Mr Prescott said on BBC Radio 4's Today programme: "I say to my colleagues who either want to abstain or vote against - it's make your mind up time, do you support a Labour Government or not?

"We've had all these discussions about all these proposals and at the end of the day that's what it boils down to - the Tories saying 'we haven't got a policy, but we are going to defeat Labour.

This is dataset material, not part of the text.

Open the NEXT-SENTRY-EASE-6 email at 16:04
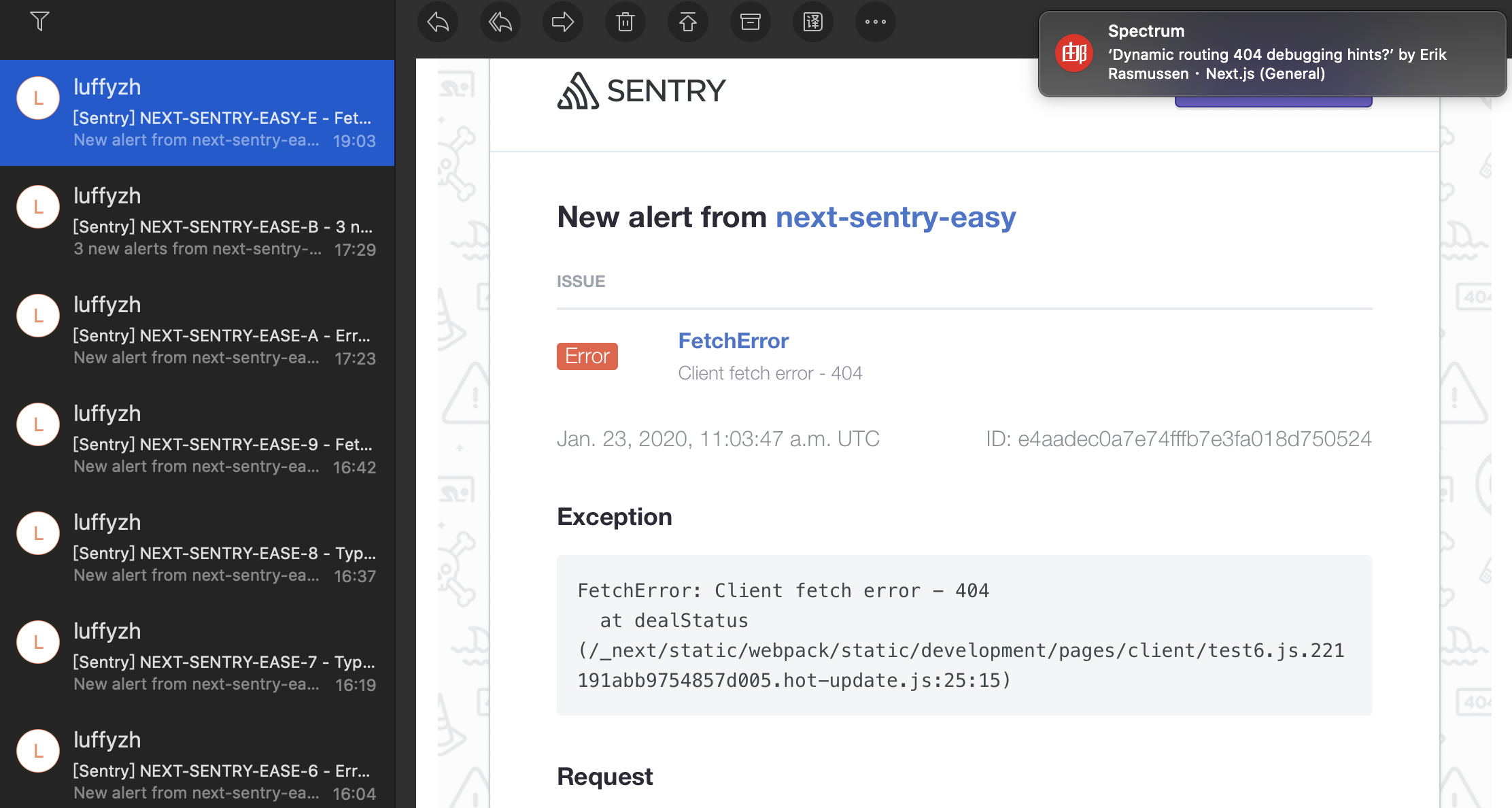(x=197, y=766)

Will you come over and help us do it?' That's precisely what they are doing."

The leader of Britain's leading universities warned yesterday that the UK will offer a "second-class'' higher education to thousands of students if MPs throw out the legislation.

Professor Michael Sterling, Vice-Chancellor of Birmingham University and chairman of the Russell Group, which represents the top 19 higher education research institutions, said: "You will put the UK higher education system on a second-class footing if the Bill goes down."

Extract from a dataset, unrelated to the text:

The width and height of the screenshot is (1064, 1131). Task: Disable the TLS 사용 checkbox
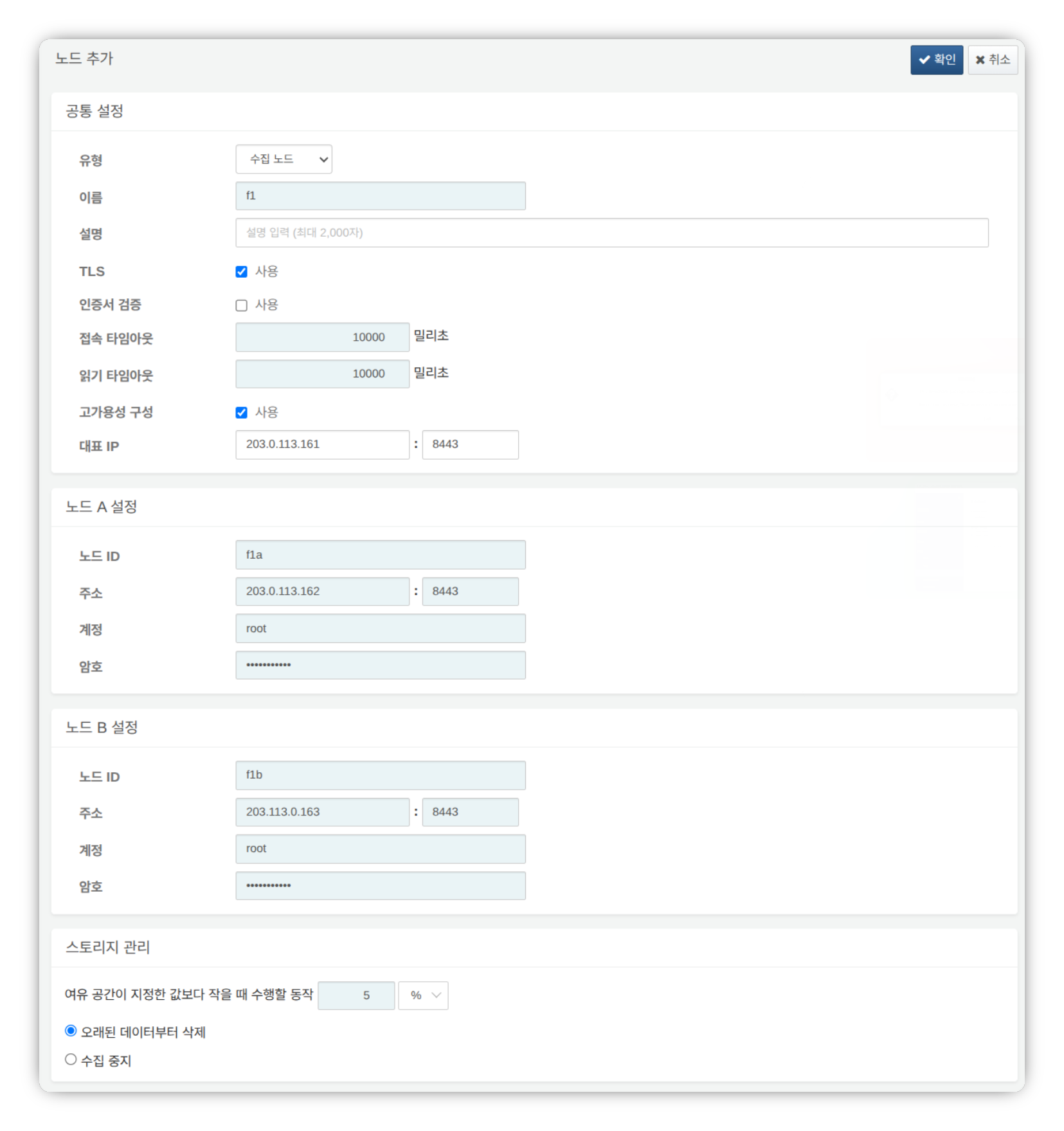[241, 271]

In an interview with The Independent, he warned: "That will have massive implications for the economy of the country. If we have a second-class university system, we cannot give enough people the skills they will need for us to compete in the global economy."

IF THE BILL IS DEFEATED

By Ben Russell

A defeat for Tony Blair today would represent a devastating and possibly terminal blow to the Prime Minister's personal authority on the eve of one of the most difficult occasions of his premiership.

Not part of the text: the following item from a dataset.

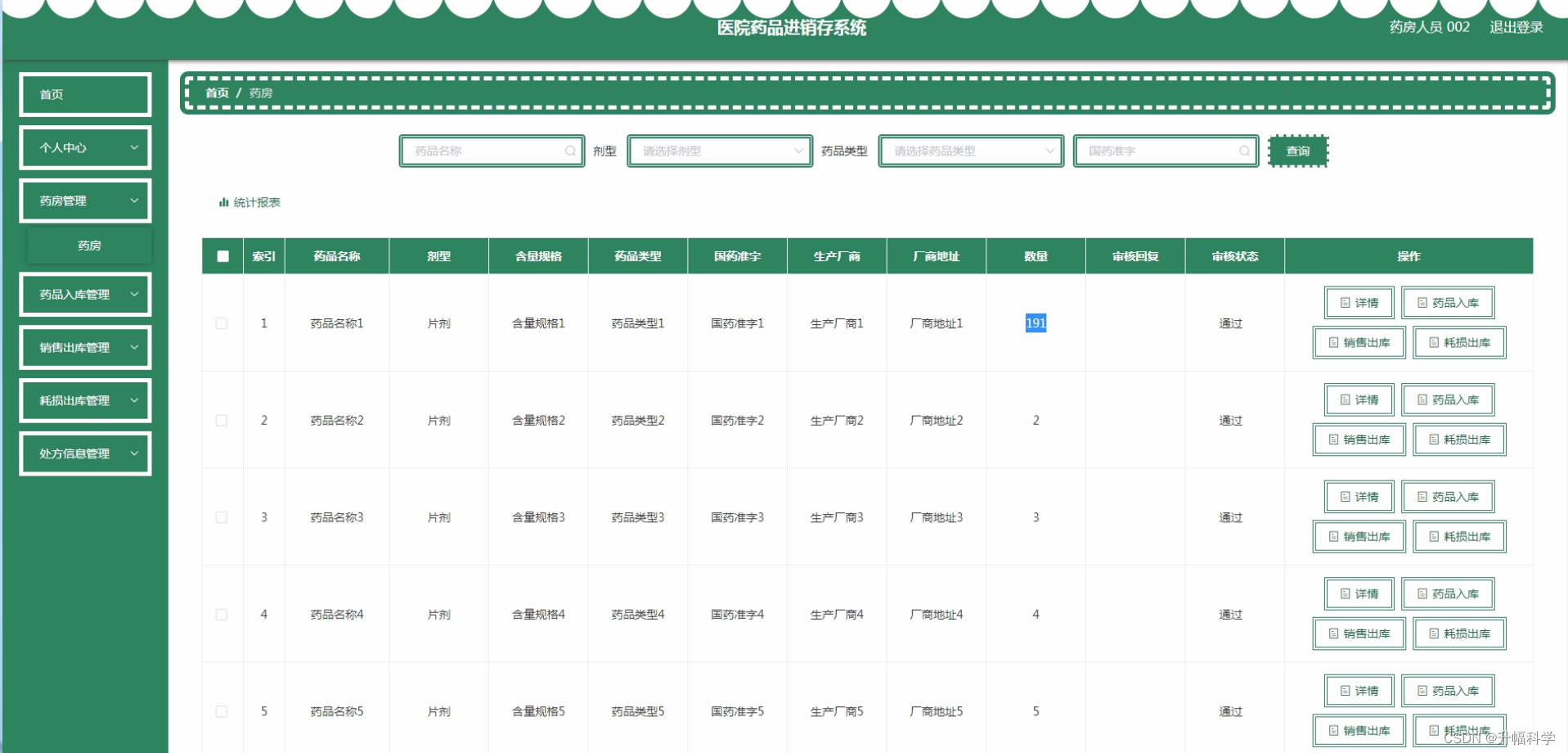Check the row checkbox for 药品名称1
Viewport: 1568px width, 753px height.
[x=222, y=322]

If the rebels carry the day and throw out the Higher Education Bill, it will be only the fourth time in more than a century that a Prime Minister has lost a Bill at the first stage of its long passage through the House of Commons.

The last time MPs voted down the second reading of a Bill, traditionally the stage when the Commons gives its agreement on broad principles, was on 14 April 1986, when Mrs Thatcher's Shops Bill was sunk.

Ministers have warned that such a vote would throw the party over the abyss, especially on the eve of the publication of the Hutton report.

Aides refuse to contemplate defeat, but a vote against Mr Blair could provoke a vote of confidence in the Government on Thursday.

Mr Blair would be certain to win such a vote, with even hardcore rebels sure to rally to the Government's side, but the failure to press through such a high-profile Bill so closely associated with the Prime Minister would leave his personal credibility with the party and the country severely damaged.

Government sources insist that a majority of one vote is enough to secure victory, but, in reality, a narrow win for Mr Blair could also leave him scarred because of his close personal identification with such a divisive policy. But even a more emphatic victory could prove problematic in the longer run if rebels turn top-up fees into a running sore during its committee and report stages in the House of Commons.

Some MPs likely to support the Government today could rebel during the later stages of the Bill's passage.

Rebels have already indicated that they would try to remove the controversial variable fees from the Bill in its later stages if they fail to defeat the legislation at the second reading.

Opposition MPs have also pledged to try to amend the Bill in the Commons, while the House of Lords is also likely to prove problematic.